Spicule or bony spur

This is usually invisible on x-rays, but may be seen on MRI images. The spur points backwards at the tip of the coccyx, and can always be felt through the skin. There is usually a corresponding pit in the skin above the spur, suggesting that the spur has been present since before birth. It is suggested that some cases in the medical literature described as a pilonidal sinus (a pit associated with a hair follicle) in this position may in fact be the pit corresponding to a spicule.

Spicules only caused pain in thin patients, who do not have any padding of fat over the spur.

Trauma

Only if an accident or childbirth had occurred within a month before the pain started did it appear that the trauma was the origin of the instability of the coccyx.

Body-mass index (BMI) is a measure of your weight/height ratio.

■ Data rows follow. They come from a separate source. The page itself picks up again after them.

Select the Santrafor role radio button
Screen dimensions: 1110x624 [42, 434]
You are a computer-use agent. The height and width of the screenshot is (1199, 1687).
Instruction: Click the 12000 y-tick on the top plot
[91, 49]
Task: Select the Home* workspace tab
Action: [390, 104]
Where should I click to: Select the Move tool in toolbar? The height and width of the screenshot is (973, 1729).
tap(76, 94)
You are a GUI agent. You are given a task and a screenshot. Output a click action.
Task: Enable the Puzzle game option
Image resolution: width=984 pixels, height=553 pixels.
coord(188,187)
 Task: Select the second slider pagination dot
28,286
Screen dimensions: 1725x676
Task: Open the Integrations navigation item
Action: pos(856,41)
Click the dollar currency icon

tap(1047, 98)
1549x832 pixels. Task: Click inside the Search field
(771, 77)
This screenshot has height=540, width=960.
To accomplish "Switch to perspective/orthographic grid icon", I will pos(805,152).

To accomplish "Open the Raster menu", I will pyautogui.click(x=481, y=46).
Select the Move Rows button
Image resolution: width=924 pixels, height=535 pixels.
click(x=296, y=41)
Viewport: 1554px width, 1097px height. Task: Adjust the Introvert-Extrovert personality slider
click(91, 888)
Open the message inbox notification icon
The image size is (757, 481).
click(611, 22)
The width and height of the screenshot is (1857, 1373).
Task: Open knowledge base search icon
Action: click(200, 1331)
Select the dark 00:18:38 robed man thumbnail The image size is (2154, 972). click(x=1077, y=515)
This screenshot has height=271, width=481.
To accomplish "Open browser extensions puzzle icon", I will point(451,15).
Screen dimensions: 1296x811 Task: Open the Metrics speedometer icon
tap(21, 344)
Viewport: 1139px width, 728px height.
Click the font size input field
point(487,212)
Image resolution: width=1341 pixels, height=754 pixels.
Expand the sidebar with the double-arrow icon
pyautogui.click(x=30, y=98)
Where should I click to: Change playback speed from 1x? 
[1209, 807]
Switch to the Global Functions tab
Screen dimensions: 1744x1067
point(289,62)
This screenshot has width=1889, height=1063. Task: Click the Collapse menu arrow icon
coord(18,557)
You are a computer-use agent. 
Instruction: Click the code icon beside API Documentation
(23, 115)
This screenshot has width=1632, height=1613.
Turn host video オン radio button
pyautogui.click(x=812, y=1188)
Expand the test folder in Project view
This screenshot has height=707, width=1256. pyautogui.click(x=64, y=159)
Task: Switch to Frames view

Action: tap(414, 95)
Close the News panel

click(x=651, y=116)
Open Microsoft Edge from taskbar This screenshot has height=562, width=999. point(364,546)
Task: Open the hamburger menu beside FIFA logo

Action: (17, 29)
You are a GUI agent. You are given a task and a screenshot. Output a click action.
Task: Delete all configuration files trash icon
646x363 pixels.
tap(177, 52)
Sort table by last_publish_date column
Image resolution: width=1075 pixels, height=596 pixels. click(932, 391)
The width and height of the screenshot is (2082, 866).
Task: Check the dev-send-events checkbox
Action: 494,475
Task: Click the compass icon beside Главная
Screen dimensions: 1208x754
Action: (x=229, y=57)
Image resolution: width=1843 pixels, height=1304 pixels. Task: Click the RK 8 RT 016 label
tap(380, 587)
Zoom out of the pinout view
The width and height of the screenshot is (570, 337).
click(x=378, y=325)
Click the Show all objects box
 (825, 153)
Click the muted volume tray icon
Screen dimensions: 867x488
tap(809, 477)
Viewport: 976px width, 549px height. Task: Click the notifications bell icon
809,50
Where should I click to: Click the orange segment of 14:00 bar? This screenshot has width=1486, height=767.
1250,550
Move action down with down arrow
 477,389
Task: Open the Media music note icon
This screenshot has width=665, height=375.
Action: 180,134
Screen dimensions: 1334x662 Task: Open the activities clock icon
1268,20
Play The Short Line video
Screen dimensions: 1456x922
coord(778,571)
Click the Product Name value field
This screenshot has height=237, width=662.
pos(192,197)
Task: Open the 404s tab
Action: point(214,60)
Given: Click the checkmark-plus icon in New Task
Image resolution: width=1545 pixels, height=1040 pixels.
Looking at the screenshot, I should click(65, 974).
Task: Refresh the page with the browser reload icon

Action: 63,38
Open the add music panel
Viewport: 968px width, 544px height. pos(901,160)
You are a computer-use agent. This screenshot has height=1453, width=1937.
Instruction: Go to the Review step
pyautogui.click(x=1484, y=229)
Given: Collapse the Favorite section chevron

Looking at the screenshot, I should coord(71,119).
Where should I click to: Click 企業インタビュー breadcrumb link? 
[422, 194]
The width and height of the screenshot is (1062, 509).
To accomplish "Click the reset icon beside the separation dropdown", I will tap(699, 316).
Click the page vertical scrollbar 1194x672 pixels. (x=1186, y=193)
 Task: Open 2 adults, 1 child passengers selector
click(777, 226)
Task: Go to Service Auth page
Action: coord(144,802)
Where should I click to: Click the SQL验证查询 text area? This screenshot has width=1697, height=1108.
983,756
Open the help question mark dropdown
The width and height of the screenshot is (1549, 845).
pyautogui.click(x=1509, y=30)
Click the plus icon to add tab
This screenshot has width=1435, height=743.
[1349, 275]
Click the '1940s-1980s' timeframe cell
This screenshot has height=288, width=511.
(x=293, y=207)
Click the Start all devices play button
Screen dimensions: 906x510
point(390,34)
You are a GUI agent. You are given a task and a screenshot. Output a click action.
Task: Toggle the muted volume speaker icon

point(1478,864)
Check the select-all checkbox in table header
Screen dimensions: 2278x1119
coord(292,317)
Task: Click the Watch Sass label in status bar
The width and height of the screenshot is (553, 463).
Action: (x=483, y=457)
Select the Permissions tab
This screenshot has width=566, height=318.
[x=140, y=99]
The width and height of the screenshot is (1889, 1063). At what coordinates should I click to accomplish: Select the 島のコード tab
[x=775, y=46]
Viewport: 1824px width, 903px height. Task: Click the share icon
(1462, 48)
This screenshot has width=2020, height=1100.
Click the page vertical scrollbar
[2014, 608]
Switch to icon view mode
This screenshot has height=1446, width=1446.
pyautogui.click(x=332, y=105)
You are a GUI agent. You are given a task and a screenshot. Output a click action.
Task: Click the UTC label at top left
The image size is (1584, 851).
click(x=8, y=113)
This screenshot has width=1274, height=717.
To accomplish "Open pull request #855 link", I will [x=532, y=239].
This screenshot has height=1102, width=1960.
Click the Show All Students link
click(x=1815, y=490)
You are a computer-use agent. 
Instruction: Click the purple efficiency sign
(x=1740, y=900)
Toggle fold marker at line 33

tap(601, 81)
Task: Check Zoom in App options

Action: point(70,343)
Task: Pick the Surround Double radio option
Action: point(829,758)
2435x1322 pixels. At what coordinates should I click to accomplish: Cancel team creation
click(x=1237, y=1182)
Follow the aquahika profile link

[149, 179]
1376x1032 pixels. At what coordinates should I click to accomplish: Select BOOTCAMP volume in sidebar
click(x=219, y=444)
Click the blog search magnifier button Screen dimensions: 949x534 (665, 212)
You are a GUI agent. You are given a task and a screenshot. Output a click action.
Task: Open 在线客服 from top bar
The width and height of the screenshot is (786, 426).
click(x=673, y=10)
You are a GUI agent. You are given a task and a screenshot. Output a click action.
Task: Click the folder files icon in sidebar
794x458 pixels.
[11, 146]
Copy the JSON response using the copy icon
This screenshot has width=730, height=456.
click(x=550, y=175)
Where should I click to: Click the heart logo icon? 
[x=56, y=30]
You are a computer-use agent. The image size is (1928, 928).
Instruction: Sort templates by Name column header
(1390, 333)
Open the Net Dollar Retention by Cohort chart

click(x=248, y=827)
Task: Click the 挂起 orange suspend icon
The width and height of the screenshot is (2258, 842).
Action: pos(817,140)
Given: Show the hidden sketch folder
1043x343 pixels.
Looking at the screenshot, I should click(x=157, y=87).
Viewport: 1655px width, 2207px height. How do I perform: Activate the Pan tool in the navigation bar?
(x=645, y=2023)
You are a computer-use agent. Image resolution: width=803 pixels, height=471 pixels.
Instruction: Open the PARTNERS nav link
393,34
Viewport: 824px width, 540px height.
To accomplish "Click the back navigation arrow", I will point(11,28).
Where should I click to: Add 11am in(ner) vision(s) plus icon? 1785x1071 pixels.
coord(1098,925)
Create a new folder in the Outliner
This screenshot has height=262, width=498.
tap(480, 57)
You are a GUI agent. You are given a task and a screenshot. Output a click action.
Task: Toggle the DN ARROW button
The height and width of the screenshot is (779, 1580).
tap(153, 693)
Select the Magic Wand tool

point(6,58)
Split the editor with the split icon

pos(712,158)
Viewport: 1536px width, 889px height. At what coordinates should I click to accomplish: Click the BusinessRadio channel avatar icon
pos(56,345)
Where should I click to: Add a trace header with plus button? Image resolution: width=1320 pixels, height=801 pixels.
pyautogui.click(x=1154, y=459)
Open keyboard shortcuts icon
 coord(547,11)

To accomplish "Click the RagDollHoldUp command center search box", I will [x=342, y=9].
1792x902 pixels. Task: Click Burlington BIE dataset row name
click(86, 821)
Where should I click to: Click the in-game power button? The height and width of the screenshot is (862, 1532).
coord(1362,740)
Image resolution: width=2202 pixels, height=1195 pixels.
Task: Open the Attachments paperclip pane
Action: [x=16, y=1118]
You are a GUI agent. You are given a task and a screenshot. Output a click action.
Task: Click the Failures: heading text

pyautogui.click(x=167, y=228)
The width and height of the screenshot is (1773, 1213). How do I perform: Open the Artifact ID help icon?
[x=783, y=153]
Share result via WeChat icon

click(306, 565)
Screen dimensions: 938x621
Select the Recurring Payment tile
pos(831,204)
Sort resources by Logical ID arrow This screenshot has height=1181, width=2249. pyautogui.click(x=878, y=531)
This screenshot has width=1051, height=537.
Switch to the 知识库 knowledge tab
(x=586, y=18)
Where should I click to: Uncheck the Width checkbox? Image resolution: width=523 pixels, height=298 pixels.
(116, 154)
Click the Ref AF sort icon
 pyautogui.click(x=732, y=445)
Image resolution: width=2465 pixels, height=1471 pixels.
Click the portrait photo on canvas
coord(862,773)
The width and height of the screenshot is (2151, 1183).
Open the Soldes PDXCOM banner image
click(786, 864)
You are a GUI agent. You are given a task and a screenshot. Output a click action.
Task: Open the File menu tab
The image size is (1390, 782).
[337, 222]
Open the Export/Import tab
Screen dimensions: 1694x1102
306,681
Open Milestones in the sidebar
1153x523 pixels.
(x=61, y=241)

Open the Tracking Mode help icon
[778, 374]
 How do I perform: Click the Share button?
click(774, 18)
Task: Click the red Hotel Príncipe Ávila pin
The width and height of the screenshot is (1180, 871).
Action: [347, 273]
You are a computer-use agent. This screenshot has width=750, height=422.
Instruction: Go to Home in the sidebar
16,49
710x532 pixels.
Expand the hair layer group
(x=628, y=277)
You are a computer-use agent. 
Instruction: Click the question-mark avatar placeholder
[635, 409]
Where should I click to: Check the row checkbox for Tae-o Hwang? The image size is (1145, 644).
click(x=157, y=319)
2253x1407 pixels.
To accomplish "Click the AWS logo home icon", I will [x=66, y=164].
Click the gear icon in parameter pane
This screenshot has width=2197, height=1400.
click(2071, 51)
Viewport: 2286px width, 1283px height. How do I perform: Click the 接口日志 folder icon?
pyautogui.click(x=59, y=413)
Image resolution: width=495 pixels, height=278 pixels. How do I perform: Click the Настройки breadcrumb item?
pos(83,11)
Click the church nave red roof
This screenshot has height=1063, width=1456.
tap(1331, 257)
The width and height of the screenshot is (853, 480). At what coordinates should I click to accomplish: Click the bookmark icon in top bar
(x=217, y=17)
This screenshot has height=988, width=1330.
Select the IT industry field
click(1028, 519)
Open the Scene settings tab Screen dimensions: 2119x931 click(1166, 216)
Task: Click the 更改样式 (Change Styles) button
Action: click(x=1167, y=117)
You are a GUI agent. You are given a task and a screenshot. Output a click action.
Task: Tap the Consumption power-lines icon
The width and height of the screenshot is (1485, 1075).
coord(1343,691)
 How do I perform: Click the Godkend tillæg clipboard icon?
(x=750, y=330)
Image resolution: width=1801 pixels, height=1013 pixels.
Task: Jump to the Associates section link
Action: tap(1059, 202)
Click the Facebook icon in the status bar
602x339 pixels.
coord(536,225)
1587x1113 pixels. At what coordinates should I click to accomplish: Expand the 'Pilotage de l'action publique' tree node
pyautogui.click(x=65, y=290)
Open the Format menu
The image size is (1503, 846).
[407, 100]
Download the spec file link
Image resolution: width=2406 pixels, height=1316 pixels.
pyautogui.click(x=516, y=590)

It is your weight in kilograms divided by the square of your height in metres.

For instance, if your height is 1.82 metres, the divisor of the calculation will be 1.82 x 1.82 = 3.31

If you weigh 70.5 kilograms, then your BMI is 70.5 / 3.31 = 21.3

If you only know your weight and height in old units, then:

A BMI of 19 - 25 is considered ideal, 25 to 30 is overweight and over 30 is obese.